Rifle and pistol rounds are usually built around a penetrator of steel or tungsten. Aircraft and tank rounds sometimes use a core of depleted uranium. This penetrator is a pointed mass of high-density material that is designed to retain its shape and carry the maximum possible amount of energy as deep as possible into the target. Depleted-uranium penetrators have the advantage of being pyrophoric and self-sharpening on impact, resulting in incredible heat and energy focused on a minimal area of the target's armor. Some rounds also use explosive or incendiary tips to aid in the penetration of thicker armor.

Rifle armor-piercing ammunition generally carries its hardened penetrator within a copper or cupro-nickel jacket, similar to the jacket that would surround lead in a conventional projectile. Upon impact on a hard target, the copper case is destroyed, but the penetrator continues its motion and penetrates the substance. Similar armor-piercing ammunition for pistols has also been developed. It is of similar design to the rifle ammo above.

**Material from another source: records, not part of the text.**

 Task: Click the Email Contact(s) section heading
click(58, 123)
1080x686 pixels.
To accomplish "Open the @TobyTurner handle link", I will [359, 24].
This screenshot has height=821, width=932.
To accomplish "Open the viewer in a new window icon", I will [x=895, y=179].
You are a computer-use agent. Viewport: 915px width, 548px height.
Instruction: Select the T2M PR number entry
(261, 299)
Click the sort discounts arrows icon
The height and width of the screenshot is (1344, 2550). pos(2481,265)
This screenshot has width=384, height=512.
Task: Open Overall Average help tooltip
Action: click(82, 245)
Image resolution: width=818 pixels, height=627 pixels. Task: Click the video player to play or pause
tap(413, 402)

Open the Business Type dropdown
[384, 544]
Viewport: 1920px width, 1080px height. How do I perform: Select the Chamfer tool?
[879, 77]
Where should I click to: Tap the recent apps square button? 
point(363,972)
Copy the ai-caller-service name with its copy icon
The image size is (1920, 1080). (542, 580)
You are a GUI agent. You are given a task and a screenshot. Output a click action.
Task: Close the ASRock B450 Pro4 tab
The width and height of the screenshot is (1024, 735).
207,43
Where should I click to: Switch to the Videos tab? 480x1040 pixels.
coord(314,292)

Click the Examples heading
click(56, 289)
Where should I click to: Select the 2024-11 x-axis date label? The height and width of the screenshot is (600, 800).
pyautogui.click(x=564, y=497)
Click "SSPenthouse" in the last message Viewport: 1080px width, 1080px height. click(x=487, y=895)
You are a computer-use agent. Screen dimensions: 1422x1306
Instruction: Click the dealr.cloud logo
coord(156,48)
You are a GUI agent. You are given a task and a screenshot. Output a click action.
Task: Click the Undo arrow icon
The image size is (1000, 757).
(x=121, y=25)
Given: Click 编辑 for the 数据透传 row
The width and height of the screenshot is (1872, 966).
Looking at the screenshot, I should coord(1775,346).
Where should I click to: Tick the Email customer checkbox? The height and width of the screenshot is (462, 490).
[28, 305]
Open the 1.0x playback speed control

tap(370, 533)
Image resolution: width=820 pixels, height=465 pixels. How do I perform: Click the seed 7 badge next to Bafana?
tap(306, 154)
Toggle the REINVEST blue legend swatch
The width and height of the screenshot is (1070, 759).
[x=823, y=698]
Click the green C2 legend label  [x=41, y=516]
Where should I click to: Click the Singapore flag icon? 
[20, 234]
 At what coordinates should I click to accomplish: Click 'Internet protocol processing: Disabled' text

Higher density means better penetration.

The entire projectile is not normally made of the same material as the penetrator because the physical characteristics that make a good penetrator (high density, tough, hard metal) make the material equally harmful to the barrel of the gun firing the round.

Contrary to common belief, Teflon or other coatings on the bullet do not in themselves help it penetrate deeper. Teflon-coated bullets were meant to help reduce the wear on the barrel as a result of firing hardened projectiles. Teflon coating was a trend that has largely faded, in part because of laws resulting from this misconception.